Bergmann's rule - Penguins on the Earth (mass m, height h)[1]

Bergmann's rule is an ecogeographical rule that states that within a broadly distributed taxonomic clade, populations and species of larger size are found in colder environments, while populations and species of smaller size are found in warmer regions. The rule derives from the relationship between size in linear dimensions meaning that both height and volume will increase in colder environments. Bergmann's rule only describes the overall size of the animals, but does not include body proportions like Allen's rule does.

Although originally formulated in relation to species within a genus, it has often been recast in relation to populations within a species. It is also often cast in relation to latitude. It is possible that the rule also applies to some plants, such as Rapicactus.

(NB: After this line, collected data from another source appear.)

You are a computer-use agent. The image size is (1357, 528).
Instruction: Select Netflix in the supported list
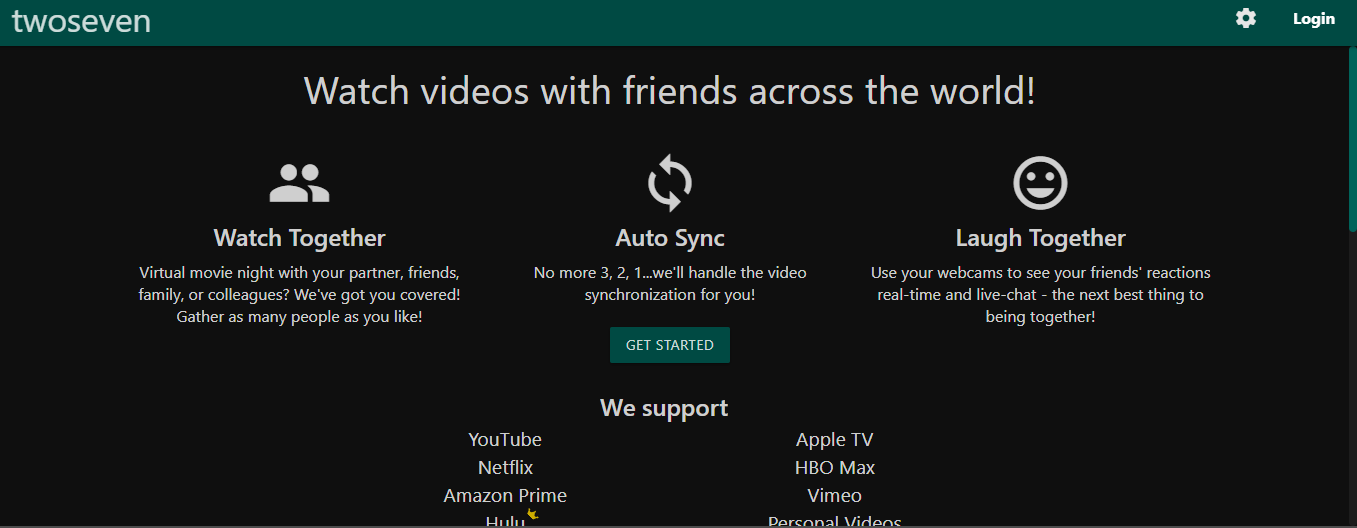click(x=505, y=468)
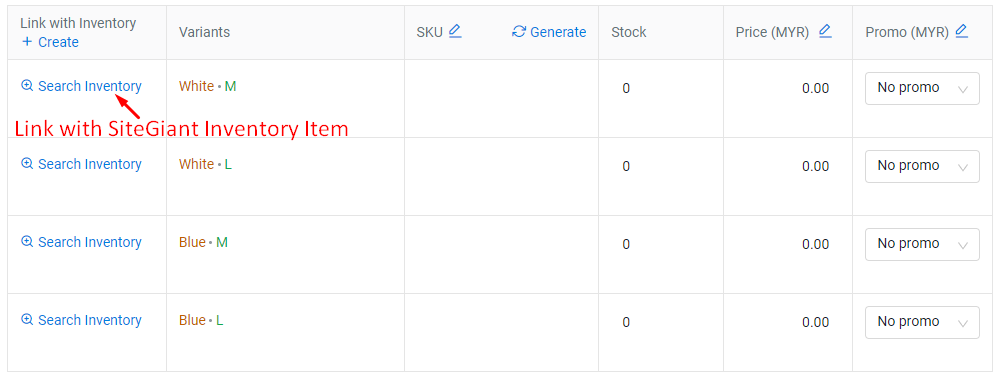Click magnifier icon for Blue L variant
999x377 pixels.
pyautogui.click(x=27, y=320)
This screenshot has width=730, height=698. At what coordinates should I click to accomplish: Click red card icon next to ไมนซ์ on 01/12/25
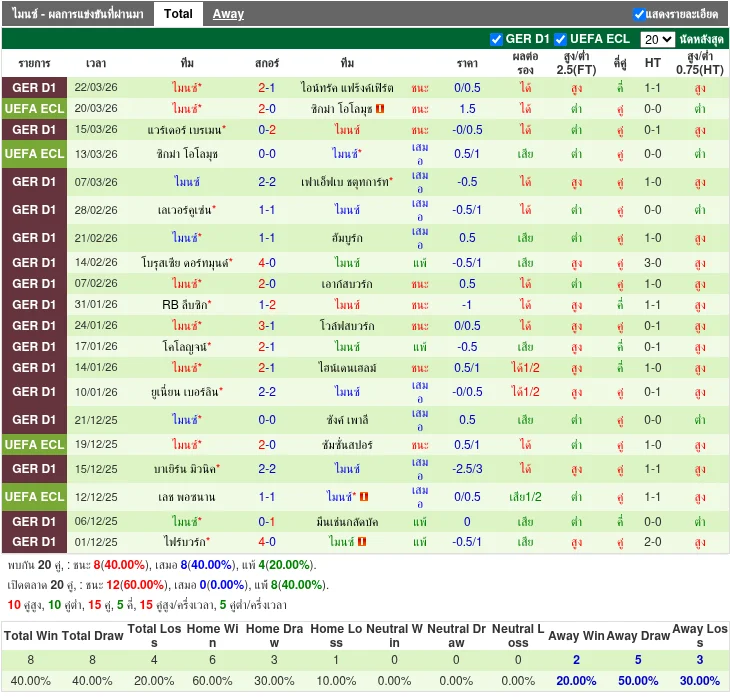point(361,542)

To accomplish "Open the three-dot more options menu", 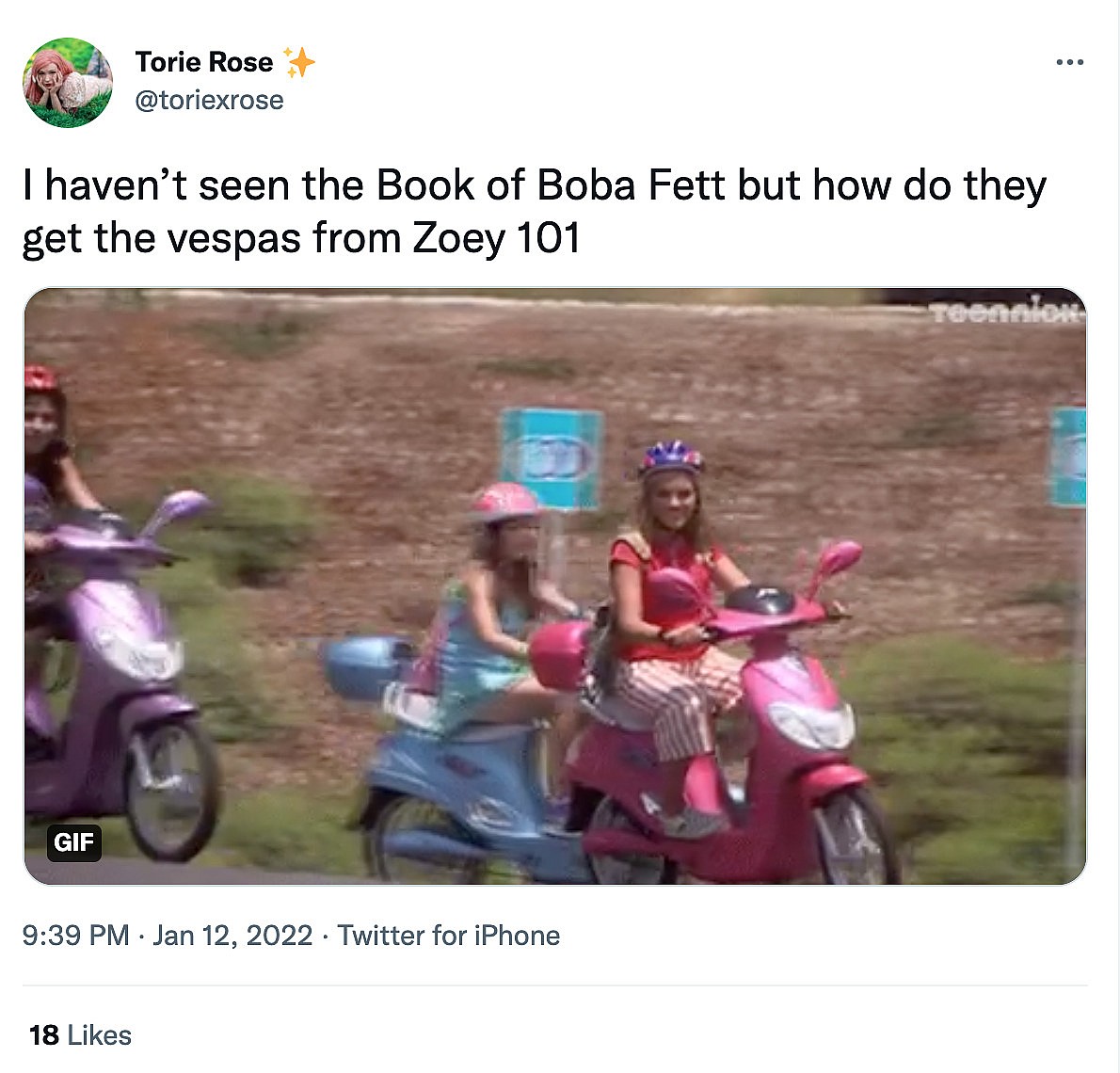I will coord(1069,63).
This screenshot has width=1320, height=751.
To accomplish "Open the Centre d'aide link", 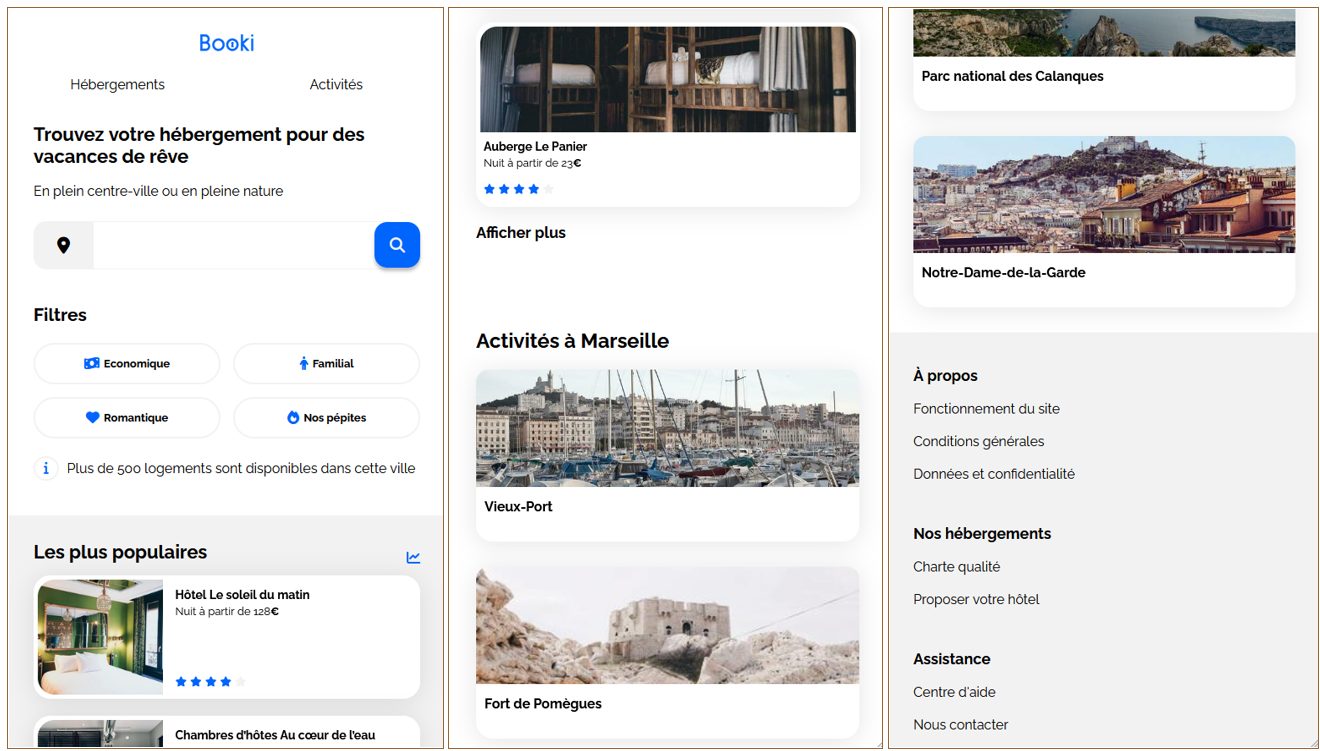I will point(954,692).
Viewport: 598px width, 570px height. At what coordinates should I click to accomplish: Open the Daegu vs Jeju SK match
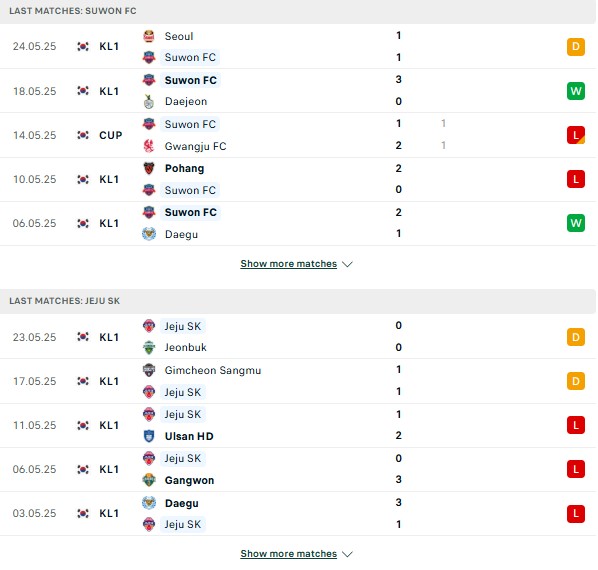pyautogui.click(x=298, y=514)
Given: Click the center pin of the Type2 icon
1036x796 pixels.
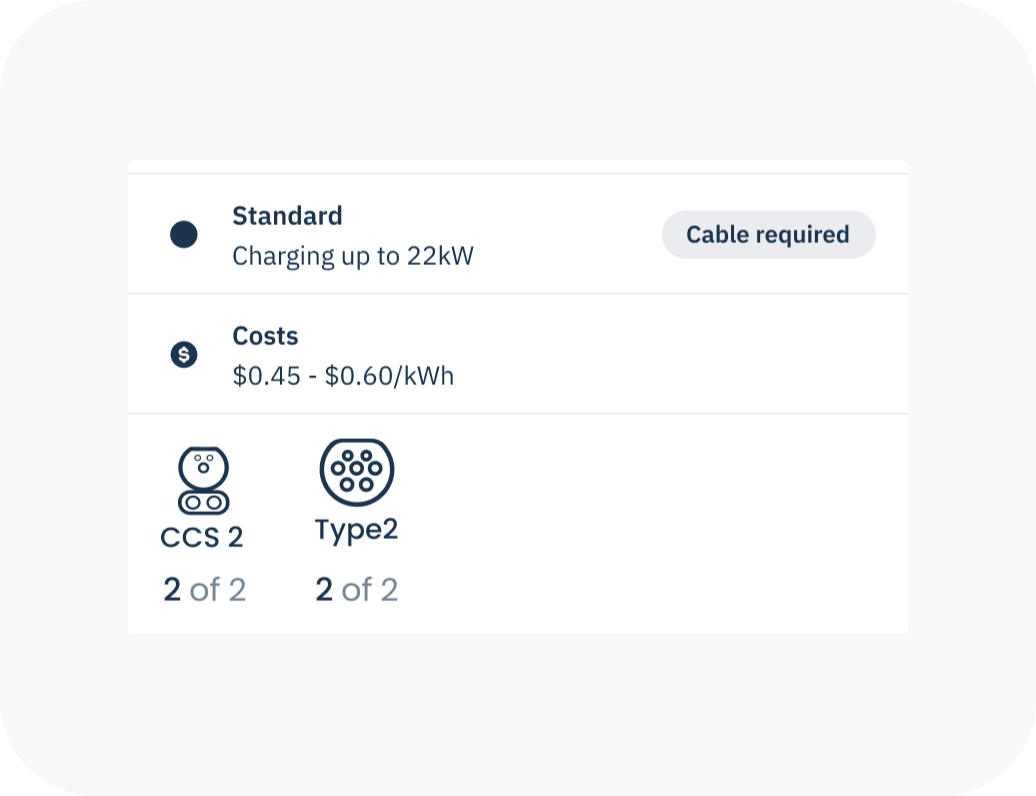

The rule is named after nineteenth century German biologist Carl Bergmann, who described the pattern in 1847, although he was not the first to notice it. Bergmann's rule is most often applied to mammals and birds which are endotherms, but some researchers have also found evidence for the rule in studies of ectothermic species,[2][3] such as the ant Leptothorax acervorum. While Bergmann's rule appears to hold true for many mammals and birds, there are exceptions.[4][5][6]

Larger-bodied animals tend to conform more closely to Bergmann's rule than smaller-bodied animals, at least up to certain latitudes. This perhaps reflects a reduced ability to avoid stressful environments, such as by burrowing.[7] In addition to being a general pattern across space, Bergmann's rule has been reported in populations over historical and evolutionary time when exposed to varying thermal regimes.[8][9][10] In particular, temporary, reversible dwarfing of mammals has been noted during two relatively brief upward excursions in temperature during the Paleogene: the Paleocene-Eocene thermal maximum[11] and the Eocene Thermal Maximum 2.[12]

Examples

Humans

Bergmann's rule is an ecologic principle stating that body mass increases with colder climate. Data illustrating such a relationship are shown for moose (Eurasian elk) in Sweden.[13]

Human populations near the poles, including the Inuit, Aleut, and Sami people, are on average heavier than populations from mid-latitudes, consistent with Bergmann's rule.[14] They also tend to have shorter limbs and broader trunks, consistent with Allen's rule.[14] According to Marshall T. Newman in 1953, Native American populations are generally consistent with Bergmann's rule although the cold climate and small body size combination of the Eastern Inuit, Canoe Nation, Yuki people, Andes natives and Harrison Lake Lillooet runs contrary to the expectations of Bergmann's rule.[15] Newman contends that Bergmann's rule holds for the populations of Eurasia, but it does not hold for those of sub-Saharan Africa.[15]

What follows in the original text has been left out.